Ho does this compare to pairwise t-tests? The t-test indicates that there is a statistically significant difference (barely) at \(\alpha\)=0.05 between the northern and central regions.
pg.pairwise_ttests(data=df07surf,dv='CTDTMP',between='region')
/Users/tconnolly/opt/miniconda3/envs/data-book/lib/python3.10/site-packages/pingouin/pairwise.py:27: UserWarning: pairwise_ttests is deprecated, use pairwise_tests instead.
warnings.warn("pairwise_ttests is deprecated, use pairwise_tests instead.", UserWarning)
Contrast | A | B | Paired | Parametric | T | dof | alternative | p-unc | BF10 | hedges | |
---|---|---|---|---|---|---|---|---|---|---|---|
0 | region | central | north | False | True | 2.079905 | 60.998772 | two-sided | 4.174356e-02 | 1.575 | 0.447480 |
1 | region | central | south | False | True | -10.587518 | 95.679603 | two-sided | 8.500978e-18 | 2.726e+15 | -1.944715 |
2 | region | north | south | False | True | -15.144727 | 88.746057 | two-sided | 2.478834e-26 | 4.026e+23 | -2.401071 |
We can also use statsmodels to perform this test as a linear model. Note that the F-statistic and Prob (F-statistic), a.k.a. p-value, are the same as the classic ANOVA.

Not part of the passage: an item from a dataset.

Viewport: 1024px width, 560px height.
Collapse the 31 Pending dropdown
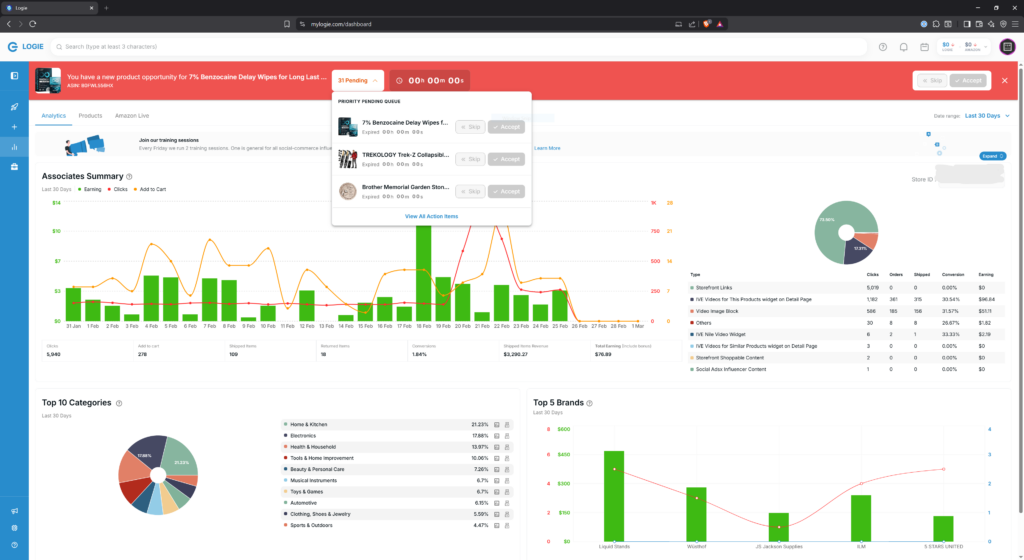click(x=358, y=80)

The regression coefficients in this case can be thought of as pairwise comparisons with the central region. Note that the confidence intervals of the regression coefficient with the north region overlap with zero.
pg.homoscedasticity(data=df07surf,dv='CTDTMP',group='region')
W | pval | equal_var | |
---|---|---|---|
levene | 9.765584 | 0.000109 | False |
res = smf.ols(formula="CTDTMP ~ region", data=df07surf).fit()
res.summary()
Dep. Variable: | CTDTMP | R-squared: | 0.562 |
---|---|---|---|
Model: | OLS | Adj. R-squared: | 0.556 |
Method: | Least Squares | F-statistic: | 86.69 |
Date: | Mon, 13 Jan 2025 | Prob (F-statistic): | 6.09e-25 |
Time: | 11:28:43 | Log-Likelihood: | -276.85 |
No. Observations: | 138 | AIC: | 559.7 |
Df Residuals: | 135 | BIC: | 568.5 |
Df Model: | 2 | ||
Covariance Type: | nonrobust |
coef | std err | t | P>|t| | [0.025 | 0.975] | |
---|---|---|---|---|---|---|
Intercept | 10.7920 | 0.284 | 37.991 | 0.000 | 10.230 | 11.354 |
region[T.north] | -0.6675 | 0.474 | -1.409 | 0.161 | -1.605 | 0.270 |
region[T.south] | 3.8250 | 0.354 | 10.801 | 0.000 | 3.125 | 4.525 |
Omnibus: | 8.796 | Durbin-Watson: | 0.310 |
---|---|---|---|
Prob(Omnibus): | 0.012 | Jarque-Bera (JB): | 4.392 |
Skew: | -0.204 | Prob(JB): | 0.111 |
Kurtosis: | 2.227 | Cond. No. | 4.28 |
Notes:
[1] Standard Errors assume that the covariance matrix of the errors is correctly specified.